Two recent US Supreme Court cases give a loss for the State of Georgia and a win for the State of North Carolina.

State of Georgia’s Loss

The State of Georgia makes the simple text of its state statutes available to anyone who wants to look at them. Georgia hired a company to annotate the statutes featuring citations, an analysis of the statutes and opinions from the state’s attorney general. A company named Public.Resource.Org. Inc. copied and distributed the annotated version of Georgia’s statutes without paying for it. Georgia sued Public.Resource.Org for copyright infringement. The Supreme Court ruled that Georgia cannot sue for the copying and distribution of the annotated version of the state’s statutes.

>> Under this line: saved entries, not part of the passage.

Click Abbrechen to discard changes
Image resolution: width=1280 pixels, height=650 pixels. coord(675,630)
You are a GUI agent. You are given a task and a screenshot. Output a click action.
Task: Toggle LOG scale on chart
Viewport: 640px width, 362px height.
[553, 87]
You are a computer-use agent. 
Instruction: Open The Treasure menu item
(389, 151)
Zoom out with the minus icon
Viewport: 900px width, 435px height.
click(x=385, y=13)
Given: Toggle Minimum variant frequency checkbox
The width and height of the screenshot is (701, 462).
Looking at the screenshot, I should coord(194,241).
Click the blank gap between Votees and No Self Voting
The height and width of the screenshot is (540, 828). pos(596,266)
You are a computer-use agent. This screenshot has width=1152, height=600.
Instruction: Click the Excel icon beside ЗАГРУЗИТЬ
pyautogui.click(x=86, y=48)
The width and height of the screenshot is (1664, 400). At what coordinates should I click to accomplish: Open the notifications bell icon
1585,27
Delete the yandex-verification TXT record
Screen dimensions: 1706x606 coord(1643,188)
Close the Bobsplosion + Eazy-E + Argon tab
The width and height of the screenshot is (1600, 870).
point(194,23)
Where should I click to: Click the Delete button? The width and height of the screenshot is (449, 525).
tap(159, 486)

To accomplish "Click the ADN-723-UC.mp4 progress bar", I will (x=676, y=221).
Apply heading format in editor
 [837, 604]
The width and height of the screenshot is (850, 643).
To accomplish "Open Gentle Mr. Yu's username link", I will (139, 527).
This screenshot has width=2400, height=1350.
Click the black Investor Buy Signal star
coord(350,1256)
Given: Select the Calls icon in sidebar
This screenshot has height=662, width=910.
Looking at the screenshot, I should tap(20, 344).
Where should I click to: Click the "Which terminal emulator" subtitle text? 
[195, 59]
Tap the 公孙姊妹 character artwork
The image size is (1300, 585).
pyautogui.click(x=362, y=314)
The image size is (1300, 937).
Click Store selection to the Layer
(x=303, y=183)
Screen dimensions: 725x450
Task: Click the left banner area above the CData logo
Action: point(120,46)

Chief Justice John Roberts wrote the opinion for the Court. Justice Roberts invoked the doctrine of “government edict” which means that public officials who create a governmental work cannot copyright their works. Justice Roberts pointed out that allowing a governmental unit to withhold access to government information would create a “first class” and an “economy class” of access to public information.  

North Carolina’s Win

In 1996, a marine salvage company found the sunken slave ship, the Revenge. North Carolina commissioned a marine salvage company to resurrect the ship. The Revenge had been captured by the famous pirate Edward Teach (Blackbeard) and he had used the ship to conduct his piratical activities for about a year. The ship ran aground off the coast of North Carolina in 1718. The salvage company hired Frederick Allen to record videos and take pictures of the operation. Frederick registered the copyright in the works. North Carolina published some of the videos and photos. Frederick sued North Carolina for copyright infringement. The US Supreme Court affirmed the dismissal of Frederick’s lawsuit on appeal. Justice Elaina Kagan, writing for the Court, explained that under the doctrine of sovereign immunity, a state cannot be sued without its permission. Frederick tried to rely on the Copyright Remedy Clarification Act of 1990 (CRCA) which was supposed to remove a state’s sovereign immunity from copyright infringement cases. But a prior case decision had held that Congress didn’t have the constitutional authority to abrogate sovereign immunity. It’s interesting to note that Justice Kagan believed that an abrogation statute, if properly drafted, could have created a right of action against a state for copyright infringement.

WHY YOU SHOULD KNOW THIS. These two cases show parameters of copyright protection when dealing with a governmental unit. In the Georgia case, if a private company had owned the annotated statutes, it would have had the right to enforce the copyright. But Georgia owned the annotated statutes so it had to make them available to the public. In the North Carolina case, the problem was a poorly worded statute. Nonetheless, the holding stands. States don’t have to pay to use copyrighted works.